IndexU-TV

Estuari Dam Teluk Bintan Disorot, Pengamat: Dampaknya Harus Dianalisa

Suprianto
Pengamat sekaligus Dosen Arsitektur Unrika, Suprianto (Foto: Dok/Pribadi)

BATAM – Pembangunan dam yang direncanakan di Pulau Dompak, Tanjungpinang, dan Teluk Bintan kini tengah menjadi perhatian masyarakat.

Pengamat sekaligus Dosen Prodi Arsitektur di Universitas Riau Kepulauan (UNRIKA) Batam, Suprianto memberikan tanggapannya terkait proyek yang diketahui salah satunya (Teluk Bintan) dikabarkan sudah menjadi Program Strategis Nasional (PSN).

Suprianto menjelaskan, meskipun tujuan PSN adalah untuk mensejahterakan masyarakat, dampak dari pembangunan harus dianalisis secara menyeluruh.

“Penetapan PSN tentunya itu memang kewenangan dari presiden, tapi, saya sendiri belum dapat informasi jika ada PSN di situ” ujarnya.

Ia menekankan bahwa ketika presiden menetapkan suatu kawasan untuk program strategis tentunya dengan tujuan mensejahterkan, maka mestinya harus ada analisis dampak yang komprehensif.

Menurutnya, masyarakat berhak mengetahui nasib mereka yang terkena dampak pembangunan. “Ada keterputusan antara konsep penetapan PSN oleh pemerintah dan penyampaian informasi kepada masyarakat yang terkena dampak,” imbuhnya.

Ia menambahkan bahwa setiap kebijakan publik harus bersifat terbuka dan dapat diakses oleh semua orang, termasuk masyarakat yang terdampak.

Suprianto juga menyoroti pentingnya pemerintah setempat untuk berperan sebagai jembatan informasi antara pusat dan masyarakat.

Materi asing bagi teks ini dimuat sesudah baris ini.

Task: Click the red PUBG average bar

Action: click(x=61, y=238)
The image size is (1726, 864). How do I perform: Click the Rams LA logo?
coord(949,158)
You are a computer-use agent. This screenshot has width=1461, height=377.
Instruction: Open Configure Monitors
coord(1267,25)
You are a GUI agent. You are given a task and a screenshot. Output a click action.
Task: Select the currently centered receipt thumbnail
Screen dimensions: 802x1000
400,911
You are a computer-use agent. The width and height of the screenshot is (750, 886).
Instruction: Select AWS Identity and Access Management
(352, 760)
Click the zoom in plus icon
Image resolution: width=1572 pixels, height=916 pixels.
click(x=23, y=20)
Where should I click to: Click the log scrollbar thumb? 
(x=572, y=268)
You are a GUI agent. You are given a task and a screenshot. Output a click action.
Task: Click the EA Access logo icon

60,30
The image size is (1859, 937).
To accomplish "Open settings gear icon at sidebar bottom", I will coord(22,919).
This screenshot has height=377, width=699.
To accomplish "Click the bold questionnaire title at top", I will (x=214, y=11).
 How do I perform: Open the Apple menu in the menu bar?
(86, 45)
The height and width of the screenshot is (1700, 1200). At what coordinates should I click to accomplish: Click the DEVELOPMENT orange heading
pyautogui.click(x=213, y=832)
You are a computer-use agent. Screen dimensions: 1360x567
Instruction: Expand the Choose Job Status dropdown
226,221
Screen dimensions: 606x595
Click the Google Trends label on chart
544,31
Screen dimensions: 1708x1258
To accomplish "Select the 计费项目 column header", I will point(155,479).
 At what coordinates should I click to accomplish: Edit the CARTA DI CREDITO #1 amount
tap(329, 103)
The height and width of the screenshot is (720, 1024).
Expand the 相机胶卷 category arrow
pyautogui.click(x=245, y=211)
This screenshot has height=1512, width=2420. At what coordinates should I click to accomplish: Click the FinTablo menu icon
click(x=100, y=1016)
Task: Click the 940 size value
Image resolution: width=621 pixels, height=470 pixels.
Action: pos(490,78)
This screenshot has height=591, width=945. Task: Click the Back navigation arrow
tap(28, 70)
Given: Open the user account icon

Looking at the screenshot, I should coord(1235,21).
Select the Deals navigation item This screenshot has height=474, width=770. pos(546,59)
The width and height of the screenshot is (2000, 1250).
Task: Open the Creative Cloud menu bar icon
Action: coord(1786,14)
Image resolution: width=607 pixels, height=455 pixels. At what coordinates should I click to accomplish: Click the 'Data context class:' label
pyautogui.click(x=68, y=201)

“Ini agar masyarakat tidak merasa resah, apalagi jika terdapat segmen masyarakat yang merasakan keresahan terkait proyek tersebut,” ujarnya.

Selanjutnya, Suprianto membahas dampak lingkungan dari pembangunan dam ini. Menurutnya, analisa dampak lingkungan, baik sosial, ekonomi, budaya, maupun fisik, seharusnya sudah dibuat sebelum penetapan PSN.

Ia berharap masyarakat juga bisa mendapatkan nilai lebih dari proyek ini, tidak hanya berupa ganti rugi lahan tetapi juga kesempatan untuk berusaha, seperti membangun hotel atau rumah makan di sekitar kawasan yang dibangun.

Apalagi ia melihat di Bintan sendiri terdapat banyak lahan tidur yang tidak dimanfaatkan.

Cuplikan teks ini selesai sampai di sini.